A key reason there is not agreement is that we are like the blind describing the elephant by touching distinct parts. Studies of leadership occur in widely varying contexts and widely varying time frames. Instead of another definition, what we need is a meta perspective that allows us to find the value added in each of these theories—in each of these definitions—while leaving the path open to additional context-dependent approaches.
The value for seeking some kind of framework that fosters agreement is that semantics plays a key role in our meaning and sense making, which, in turn, impacts what we focus on and the nature of our decisions and actions.
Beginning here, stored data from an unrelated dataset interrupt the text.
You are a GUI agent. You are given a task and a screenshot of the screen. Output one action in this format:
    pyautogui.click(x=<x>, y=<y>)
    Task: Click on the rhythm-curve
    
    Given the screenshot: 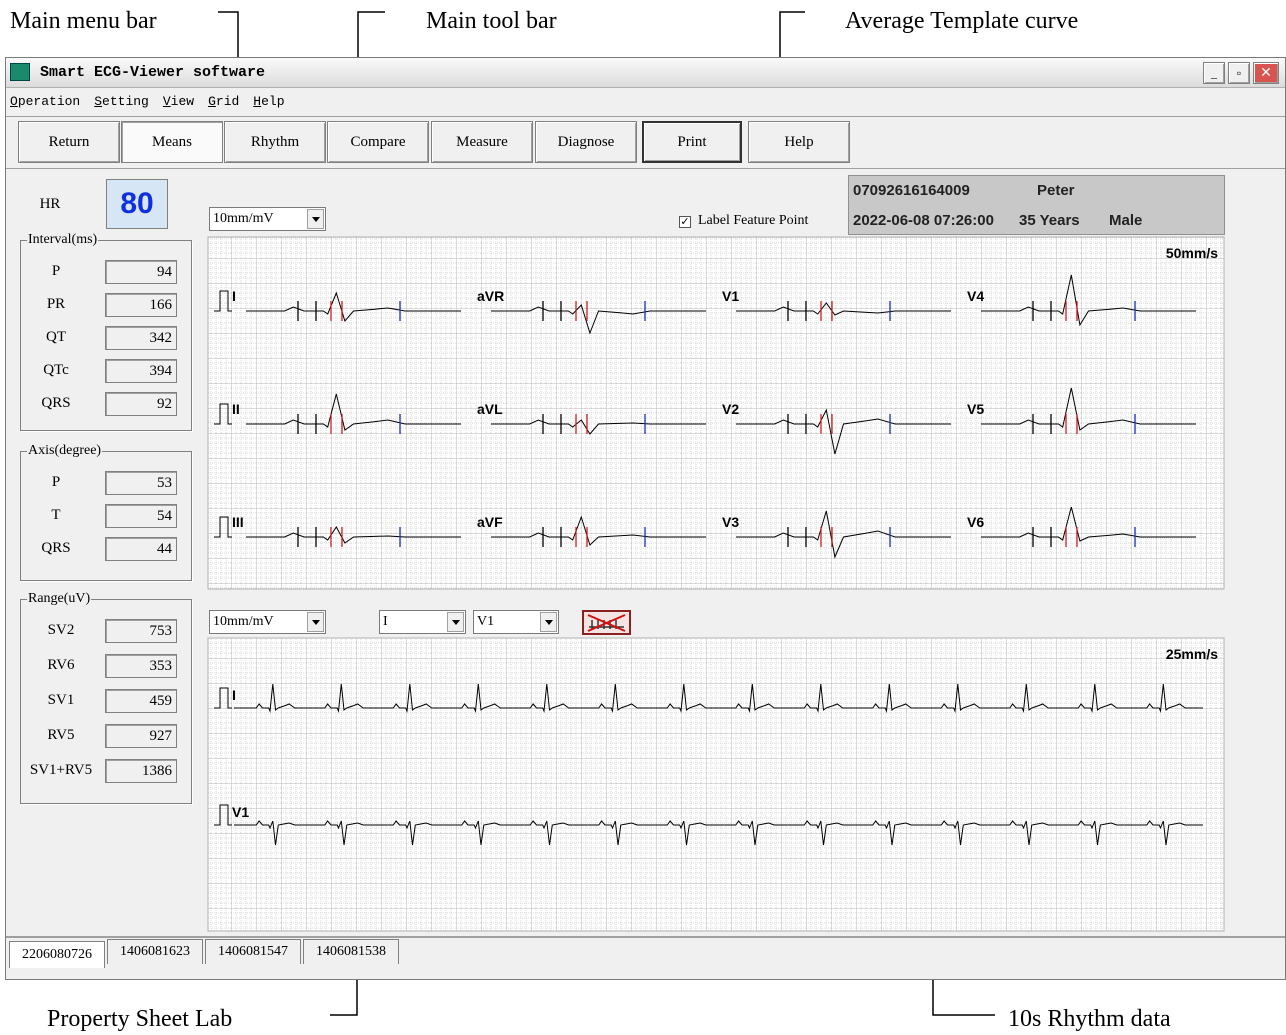 What is the action you would take?
    pyautogui.click(x=718, y=698)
One way to take this meta perspective is to begin with a set of high level distinctions that can be used to organize theory and definition in the existing literature and guide our research as we move forward. That is the purpose of the distinctions and the acknowledgement of contextual variables. The distinctions are like lenses and are clearly linked, which I explain further in this article.
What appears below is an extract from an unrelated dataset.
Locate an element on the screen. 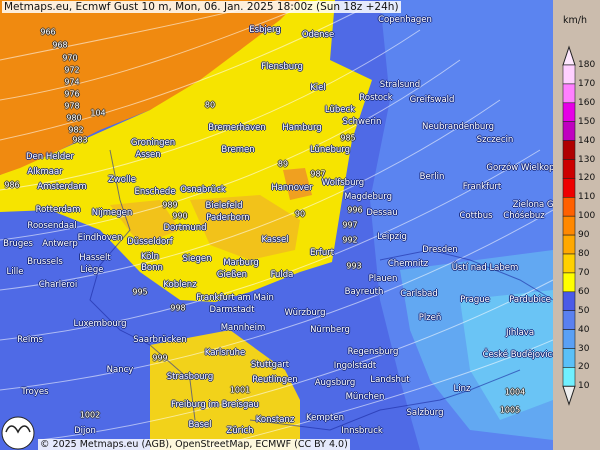  city-label: Bruges is located at coordinates (18, 244).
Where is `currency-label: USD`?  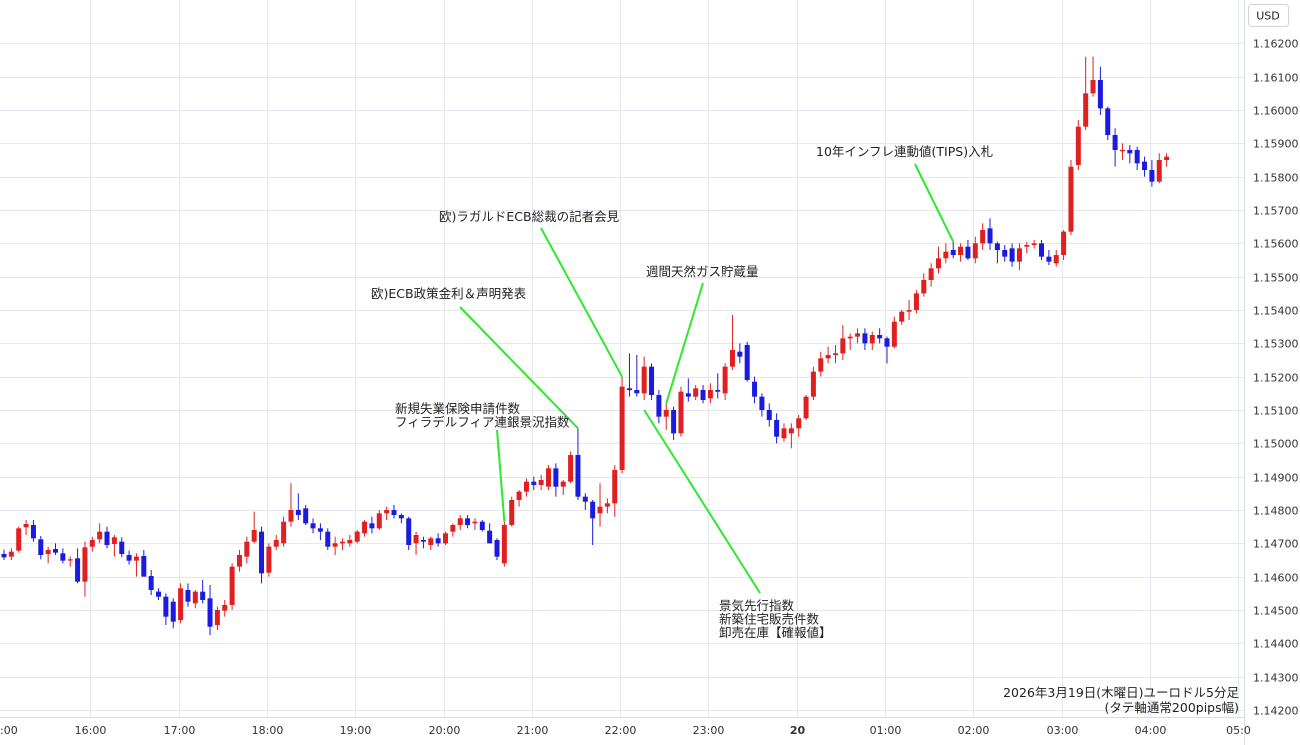 currency-label: USD is located at coordinates (1268, 16).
Lets start the focus on the term “leader” as representing a role. Semantics play a key role in how we think about ourselves and others in leader roles. I would propose the term "leader" be reserved for what you, I, and other stakeholders think about who and how someone should lead. Otherwise, it is just a box that we stick people in or a label that we stick people with. I have never seen a leader walking around on two (or four) legs. It is people, individuals, and other creatures who do the walking. Individuals step into the leader role and step out again. They are in the role for the duration of a leadership moment, as Donna Ladkin explained in her 2010 book Rethinking Leadership: A New Look at Old Leadership Questions, or occurrence that is but a fragment in the life of a culture and system, certainly in a metacultures and metasystems. I find this approach freeing to accomplish such things as appreciating the definitions of leader and leading, for example, in particular contexts.
The role of leader of a symphony orchestra is both similar to and different from the role of the leader of a jazz band. We could make many comparisons. We can see what similarities and differences there are, but we also need to recognize that in the jazz band, for example, musical leading can shift considerably several times within one performance. What is the common variable? Creativity? Innovation? Musical intelligence? Any one or all, or maybe none of these in a particular context.
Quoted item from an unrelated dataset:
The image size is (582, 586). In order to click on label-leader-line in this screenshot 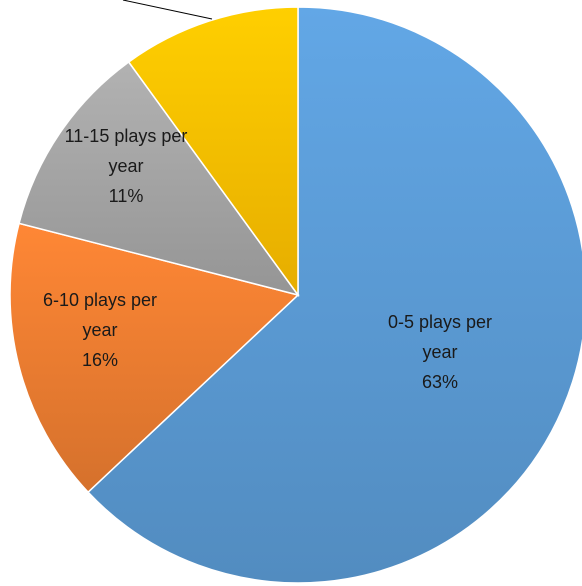, I will do `click(168, 10)`.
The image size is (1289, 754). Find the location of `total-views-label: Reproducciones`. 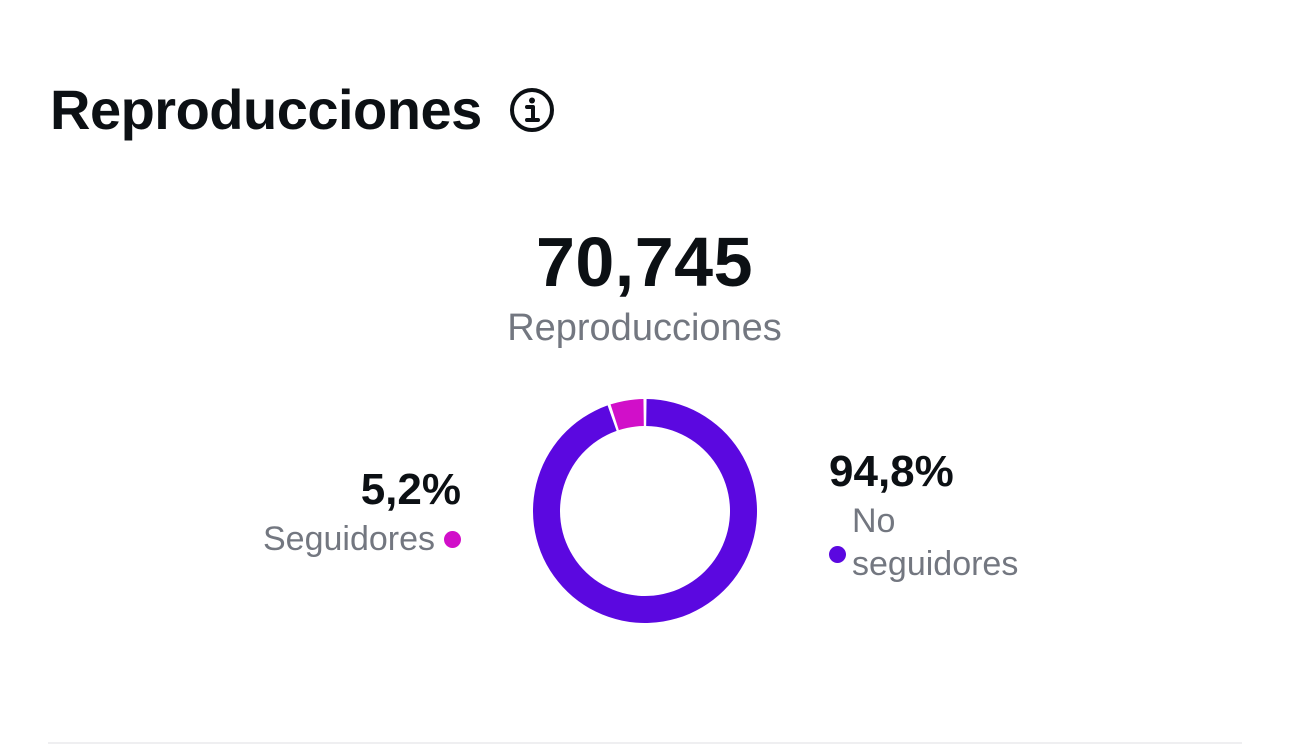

Who defines the leader role? All stakeholders, including the individuals who step in an out of the role. In the case of the jazz band, the stakeholders include the musicians, arrangers, record company executives, audiences, club owners and so on.
So I am suggesting that we embrace the work of many on the subject of leadership, honor their truths, but let go of the idea that we can find a formula that is going to be appropriate for all individuals, stakeholders, and contexts. Far better to focus on what are the opportunities for individuals to develop, practically, emotionally, cognitively, etc. What are the practices that individuals can choose from to foster such growth and maturity in relation to self and others. For it is such practices and their application that is part of what leads to effective leading. More about that in a future post.
Furthermore, the roles and the individuals exist in a cultural and systemic context. That, too, will be the subject of a future post. For now, I invite you to use the lens of the individual and the role in considering the phenomena of leadership in the settings you are a part of. What fresh insights might that lead to? For one, rather than focusing on the individual in the leader role, we will also include attention to the stakeholders and their expectations. Already we have a way of linking theories about effective leading with the importance of relationships, followership, stakeholders in the phenomenon of leadership.